» **TAREFAS PROPOSTAS**:
[A] No texto sobre Bol Bol, quem cunhou o termo “unicórnio” usado na NBA?
[B] Prossegue o texto sobre Bol Bol e a NBA, escrevendo a parte que se segue à sua última frase.

» **TEXTO PARA LER**:
━━━━━━━━━━━━━━━━━━━━━━━━━━━━━━

Há muitas dúvidas sobre se Bol Bol se irá adaptar à NBA, mas aquilo que já mostrou no liceu e aquilo que vai mostrando nos primeiros jogos pela Universidade de Oregon na NCAA vai, de certeza, merecer que uma das 30 equipas da Liga arrisque no seu potencial. Porque é difícil ignorar um miúdo com 2,19m (há quem lhe dê 2,21m) que corre o campo todo com agilidade e ligeireza, bloqueia lançamentos adversários, ganha ressaltos nas duas tabelas e marca pontos longe e perto do cesto. Na terminologia actual da NBA, o filho de Manute tem tudo para ser um “unicórnio”, um termo cunhado por Kevin Durant para se referir ao letão dos New York Knicks Kristaps Porzingis, um extremo-poste de 2,21m com quem Bol é muitas vezes comparado e que fez a transição para a NBA de uma forma exemplar.
Pela amostra nos primeiros jogos pelos Oregon Ducks, o caloiro Bol Bol não vai passar mais do que uma época no basquetebol universitário. Em quatro jogos, tem médias mais que promissoras (18,8 pontos, 10,5 ressaltos e quatro desarmes de lançamento em 27,8 minutos), mas o que mais impressiona é o que mostra em termos de mobilidade, agilidade e coordenação, nada do que era o seu pai na NBA. Manute era um poste com pouca coordenação motora que “morava” nas zonas próximas do cesto, de braços esticados, com o ocasional lançamento de longa distância, que só arriscava quando os jogos estavam irremediavelmente ganhos ou perdidos - o público pedia e Manute, numa bizarra mecânica de lançamento, puxava a bola para trás da cabeça, sem levantar os pés do chão, e, às vezes, concretizava o cesto.
A cotação de Bol Bol como recruta da NBA irá subir ou descer consoante aquilo que fizer no campeonato universitário, sendo que será difícil desalojar os três fenómenos de Duke (Zion Williamson, RJ Barrett e Cam Reddish) das três primeiras posições do “draft” de Junho do próximo ano. Todos os observadores colocam Bol Bol a ser escolhido entre os 10/15 primeiros do “draft”. “Por um lado, há amostras tentadoras de talento, por outro há interrogações sobre se conseguirá manter-se motivado e sobre se as suas capacidades se integram no basquetebol profissional. As características físicas permitem-lhe fazer algumas jogadas que mais ninguém consegue fazer”, pode ler-se na análise da Sports Illustrated à turma de 2019.

━━━━━━━━━━━━━━━━━━━━━━━━━━━━━━

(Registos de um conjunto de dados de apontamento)
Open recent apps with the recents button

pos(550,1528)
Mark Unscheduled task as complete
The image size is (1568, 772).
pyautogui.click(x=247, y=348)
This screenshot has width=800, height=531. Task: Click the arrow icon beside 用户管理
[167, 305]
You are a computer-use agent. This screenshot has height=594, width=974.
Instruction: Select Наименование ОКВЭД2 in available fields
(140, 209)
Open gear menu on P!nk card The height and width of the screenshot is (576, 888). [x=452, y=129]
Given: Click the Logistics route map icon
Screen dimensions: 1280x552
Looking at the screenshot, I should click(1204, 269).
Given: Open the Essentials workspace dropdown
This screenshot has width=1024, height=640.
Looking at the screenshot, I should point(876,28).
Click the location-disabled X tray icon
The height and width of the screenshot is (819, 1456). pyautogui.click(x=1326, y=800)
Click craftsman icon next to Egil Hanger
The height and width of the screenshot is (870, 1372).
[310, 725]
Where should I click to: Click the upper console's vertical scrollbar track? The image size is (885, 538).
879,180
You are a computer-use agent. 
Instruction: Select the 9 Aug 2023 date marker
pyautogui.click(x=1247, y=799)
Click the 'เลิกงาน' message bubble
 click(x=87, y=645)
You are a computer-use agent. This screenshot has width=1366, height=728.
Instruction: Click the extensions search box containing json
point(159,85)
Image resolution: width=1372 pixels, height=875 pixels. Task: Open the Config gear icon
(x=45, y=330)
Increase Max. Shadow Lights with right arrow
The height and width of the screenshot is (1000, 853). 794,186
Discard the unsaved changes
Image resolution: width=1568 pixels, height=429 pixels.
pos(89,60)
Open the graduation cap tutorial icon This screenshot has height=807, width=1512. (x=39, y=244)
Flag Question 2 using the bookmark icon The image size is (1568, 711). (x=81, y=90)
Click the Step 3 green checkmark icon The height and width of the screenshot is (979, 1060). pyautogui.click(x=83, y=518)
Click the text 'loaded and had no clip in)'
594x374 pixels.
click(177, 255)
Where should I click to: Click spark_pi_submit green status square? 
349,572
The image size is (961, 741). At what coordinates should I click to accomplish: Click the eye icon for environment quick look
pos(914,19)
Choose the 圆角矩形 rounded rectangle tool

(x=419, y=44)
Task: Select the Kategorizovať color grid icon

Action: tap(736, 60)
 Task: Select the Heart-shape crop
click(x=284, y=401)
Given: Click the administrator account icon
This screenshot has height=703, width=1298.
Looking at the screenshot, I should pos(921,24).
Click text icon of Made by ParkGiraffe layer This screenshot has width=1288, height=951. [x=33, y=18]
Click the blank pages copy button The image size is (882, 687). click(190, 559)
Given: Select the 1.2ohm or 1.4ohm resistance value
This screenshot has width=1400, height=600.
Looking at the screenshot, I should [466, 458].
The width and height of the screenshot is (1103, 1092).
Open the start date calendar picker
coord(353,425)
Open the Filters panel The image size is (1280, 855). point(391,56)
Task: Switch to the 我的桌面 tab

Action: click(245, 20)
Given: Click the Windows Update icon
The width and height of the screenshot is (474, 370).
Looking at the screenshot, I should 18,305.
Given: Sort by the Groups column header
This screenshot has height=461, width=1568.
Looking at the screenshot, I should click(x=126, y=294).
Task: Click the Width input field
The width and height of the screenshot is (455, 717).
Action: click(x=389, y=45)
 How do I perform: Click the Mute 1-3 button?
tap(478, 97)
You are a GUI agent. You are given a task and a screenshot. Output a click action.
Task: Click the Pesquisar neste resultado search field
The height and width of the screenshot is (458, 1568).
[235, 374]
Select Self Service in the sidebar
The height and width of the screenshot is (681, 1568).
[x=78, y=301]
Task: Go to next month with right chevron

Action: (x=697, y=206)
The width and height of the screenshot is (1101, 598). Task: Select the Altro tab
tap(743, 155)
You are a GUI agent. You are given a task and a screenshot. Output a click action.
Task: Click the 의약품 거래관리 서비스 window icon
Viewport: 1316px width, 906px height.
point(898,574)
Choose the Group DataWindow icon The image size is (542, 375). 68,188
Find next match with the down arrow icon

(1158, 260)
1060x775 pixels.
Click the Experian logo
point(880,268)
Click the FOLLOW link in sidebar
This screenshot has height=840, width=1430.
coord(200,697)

━━━━━━━━━━━━━━━━━━━━━━━━━━━━━━

» **AS RESPOSTAS**:
[A] Kevin Durant.

[B]
Fisicamente faz lembrar o pai, para lá da altura. Braços longos, pernas fininhas e com pouco músculo. A sua constituição levezinha pode ser um problema quando tiver de lidar com alguns outros postes mais fortes e Bol Bol diz que já tentou ficar mais forte. “Não, provavelmente não vou conseguir ganhar 20 quilos de músculo. Tenho tentado, não vai acontecer”, contava num artigo recente publicado no Players Tribune. Mas aquilo que não tem em peso e massa muscular ganha em envergadura, 2,38m de mão a mão, que vai servir para afundar, ganhar ressaltos, desarmar lançamentos, ou, simplesmente, fazer os adversários pensarem duas vezes antes de tentarem alguma coisa.
Giannis Antetokounmpo, o “greek freak” dos Milwaukee Bucks, também era fininho quando entrou para a NBA e, agora, é um dos imparáveis da Liga, com uma impressionante capacidade física à disposição das suas múltiplas armas ofensivas. Também ele é considerado um unicórnio e um bom exemplo do que Bol Bol pode ser no futuro. Por enquanto, é tudo potencial e as equipas da NBA, na hora de escolherem no “draft”, olham mais para o que um jogador pode fazer e menos para o que já consegue fazer.
Refugiado do Sudão
Bol Manute Bol nasceu em Cartum, capital do Sudão, a 16 de Novembro de 1999, um dos seis filhos de Manute com Ajok, a sua segunda mulher. O pai já tinha deixado de jogar em 1995, depois de uma década em que passou por cinco equipas (Washington Bullets, Philadelphia 76’ers, Golden State Warriors e Miami Heat) e em que se tornou no único jogador da história da NBA com mais desarmes de lançamento efectuados (2647) do que pontos marcados (1599). Durante a carreira, Manute sofreu muito com a guerra civil no seu país e quase todos os seus ganhos como desportista profissional foram reencaminhados para fins humanitários ou para ajudar à causa do Exército Popular de Libertação do Sudão, uma guerrilha fundada no que é actualmente o Sudão do Sul.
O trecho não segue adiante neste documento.